さまざまな国の親子連れなど21人が、2010年5月15-16日に南魚沼市栃窪地区で、地元の皆さんと手植えによる田植えをしました。
OLYMPUS DIGITAL CAMERA 2010年度の休日農業講座「田んぼのイロハ」第1回『田植えと講座「稲作概論」』が、5月15-16日に開催されました。

参加したのは、首都圏からの親子連れや社会人、学生、など。

初日は、地元の笛木健作さんを講師に、まず苗代見学。田植え準備が進む田んぼの間をゆっくり歩きながら、雪をいただく越後三山など2,000メートル級の山々を背景にした絶景を楽しみました。苗代では、苗を実際に見ながら田植えまでにどのような準備が必要かなどを学びました。

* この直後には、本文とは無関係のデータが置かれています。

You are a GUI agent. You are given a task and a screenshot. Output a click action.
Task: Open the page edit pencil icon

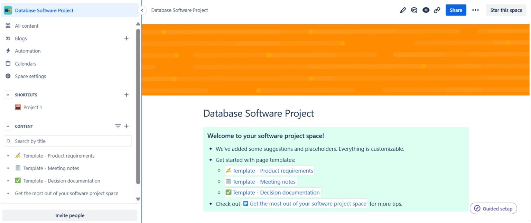point(403,10)
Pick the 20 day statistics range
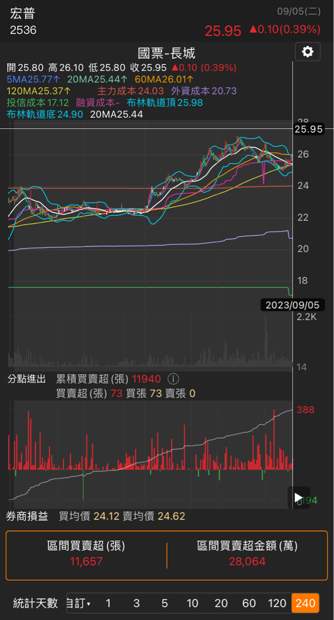The width and height of the screenshot is (334, 620). [221, 604]
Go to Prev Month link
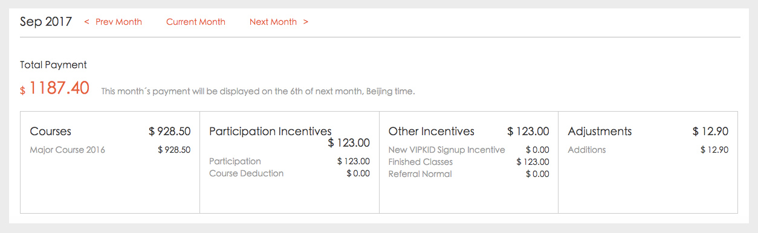 pyautogui.click(x=113, y=22)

座学では苗代作り、田植えそして稲刈りという稲作の一連の流れ、さらに栃窪における米作りの歴史や今後の課題について講義を受けました。

OLYMPUS DIGITAL CAMERA 2日目、快晴の下で田植えに挑戦。裸足で田んぼに入って感触を楽しみながら、苗を手で植えていきました。

かなりの重労働でしたがみんなでがんばって、昼ごろには1.2反の田植えが完了しました。曲がらずに真っ直ぐに植えられたと地元の方もほめてくれました。その後田んぼで食べたお昼ご飯が格別に美味しかったです。

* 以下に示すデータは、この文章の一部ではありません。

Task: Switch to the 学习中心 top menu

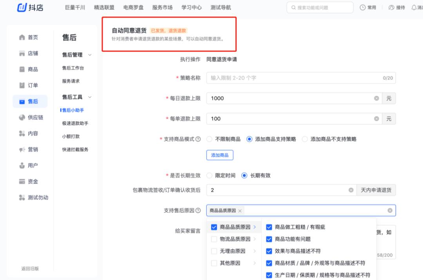Action: click(x=191, y=7)
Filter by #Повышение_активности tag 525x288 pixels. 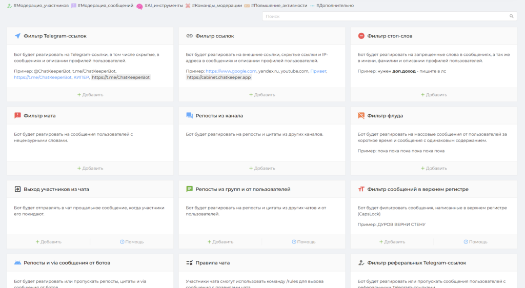pyautogui.click(x=275, y=6)
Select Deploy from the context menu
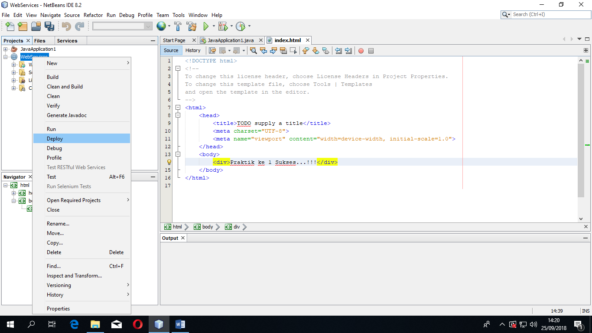The image size is (592, 333). click(55, 139)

この広さの田植えは、機械を使えばほんの2-30分で終わってしまうそうです。それをあえて手植えすることで、守れるものは何だろう、感じられるものはなんだろう…。講義と実践を通してそれぞれがそういう思いを持って帰路につきました。少しの身体の疲れといっしょに…。

(09年第6回報告)田起こしと豆腐づくりを体験

2009年11月7-8日に、南魚沼市栃窪地区で、クワを使った田起こしや豆腐づくりを体験しました。
休日農業講座「田んぼのイロハ」の今年度最後の回が、11月7-8日に開かれました。首都圏の親子連れや会社員、学生など15人が参加しました。

石うすを見て、地元の子どももやって来ました。交代しながら、にぎやかに石うすを回しました。
石うすを見て、地元の子どももやって来ました。交代しながら、にぎやかに石うすを回しました。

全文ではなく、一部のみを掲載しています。